## What you will do
Every line from the top of the records through the line containing "You are a computer-use agent." should be retyped exactly; the pictures should not.

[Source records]
_ _ _ _ _

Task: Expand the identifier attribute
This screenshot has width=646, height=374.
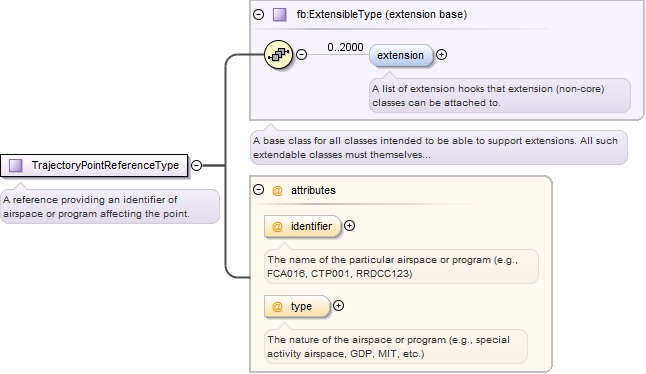Action: click(349, 226)
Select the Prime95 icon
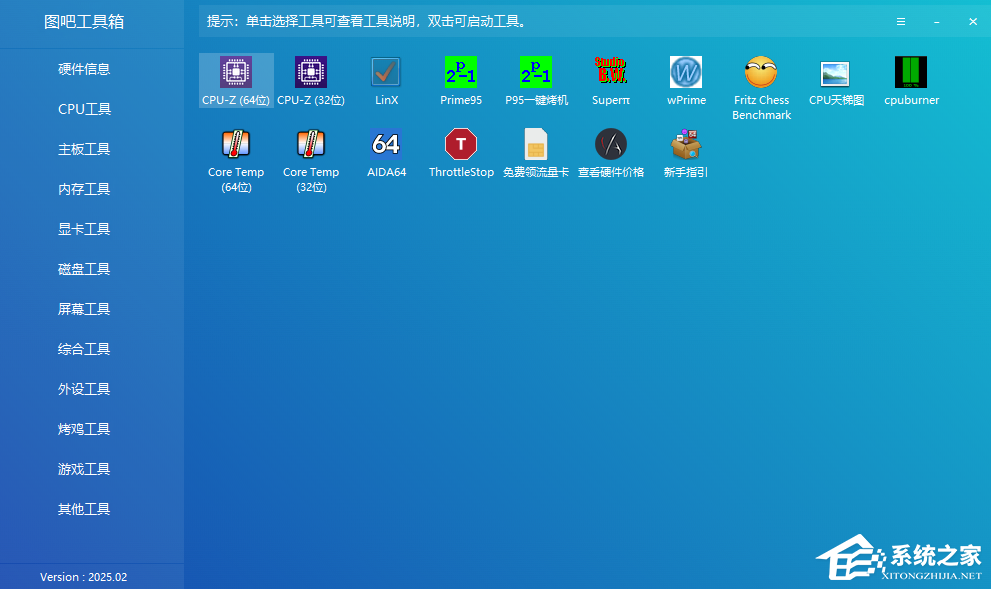991x589 pixels. click(x=461, y=73)
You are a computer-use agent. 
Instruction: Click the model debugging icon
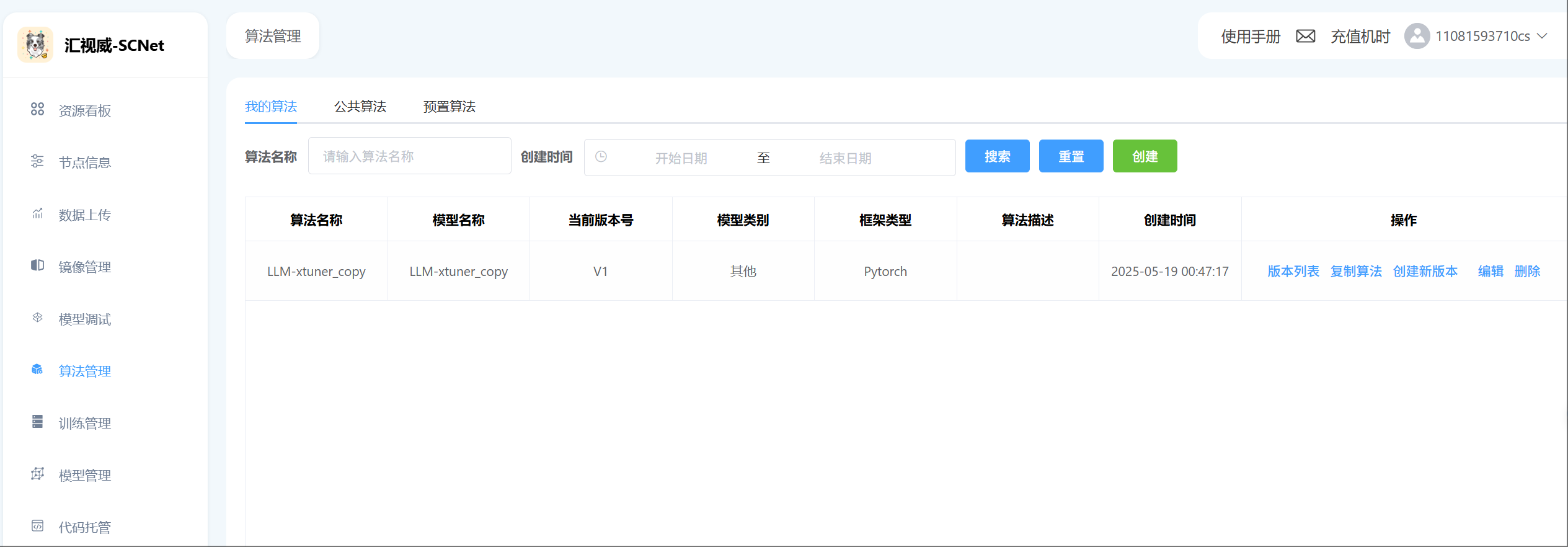tap(37, 318)
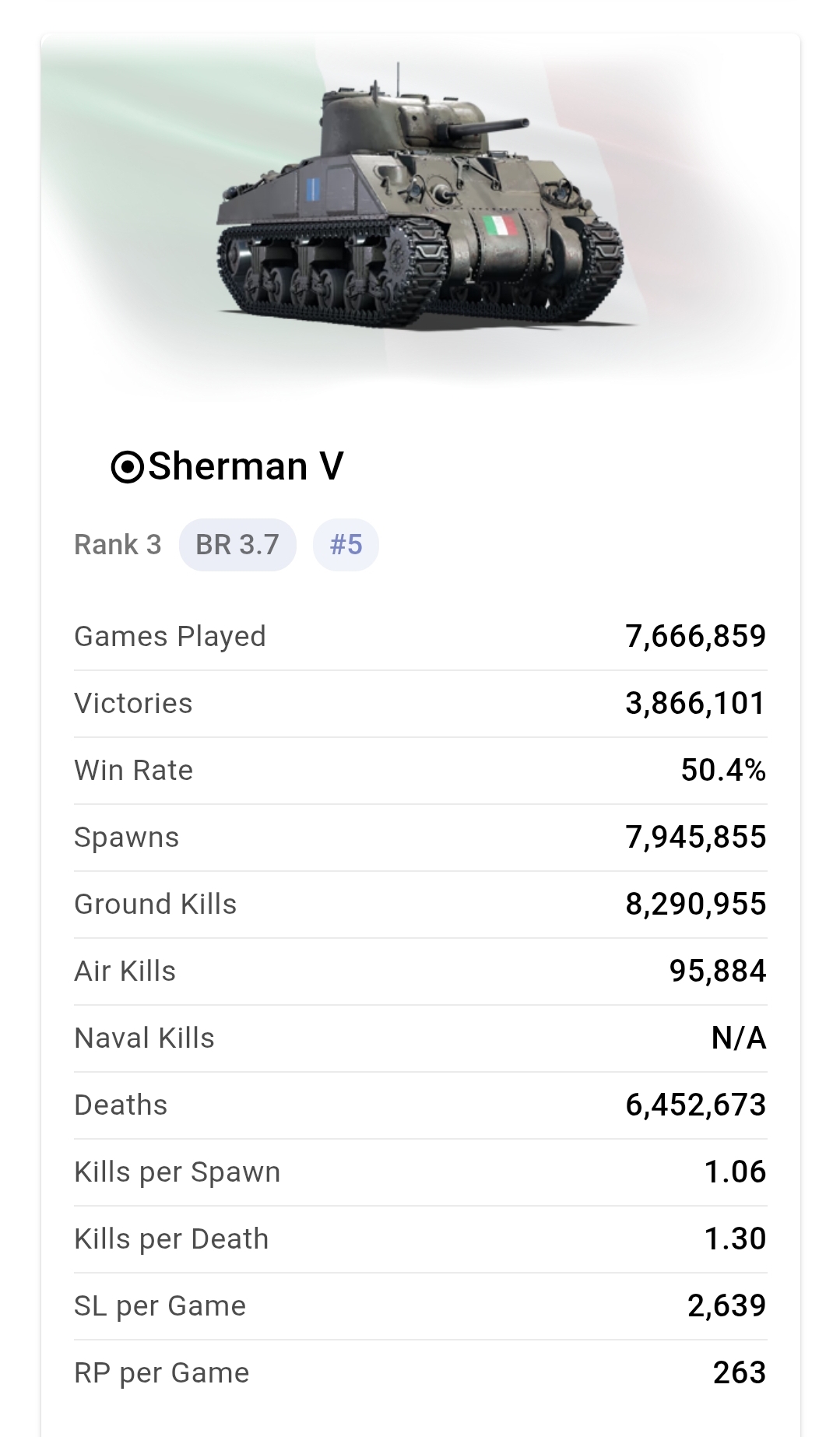Select the Naval Kills N/A value
The image size is (840, 1437).
click(739, 1038)
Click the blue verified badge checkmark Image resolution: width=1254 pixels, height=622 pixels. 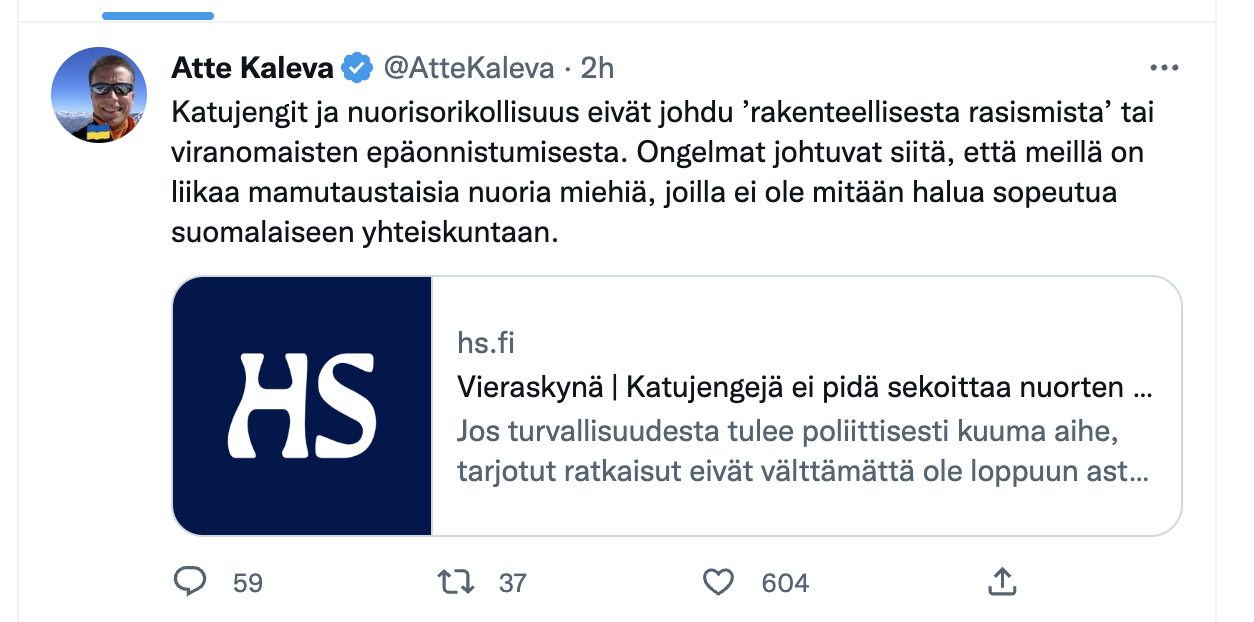pos(356,68)
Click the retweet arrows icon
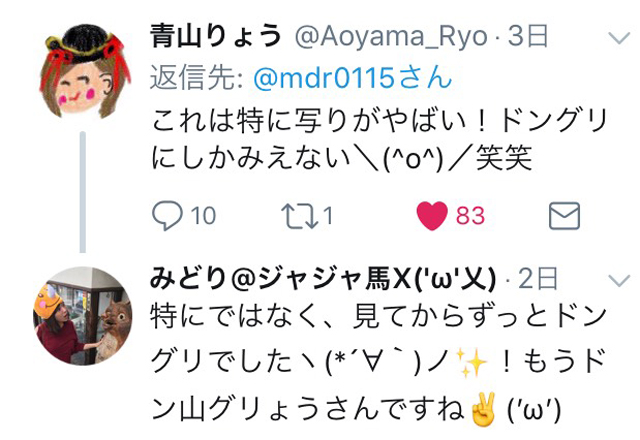The image size is (640, 440). (x=300, y=216)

_ _ _ _ _

## Result for this task
Task: Expand the identifier attribute
This screenshot has width=646, height=374.
Action: click(349, 226)
Select the Prime95 icon
991x589 pixels. click(x=461, y=73)
You are a computer-use agent. 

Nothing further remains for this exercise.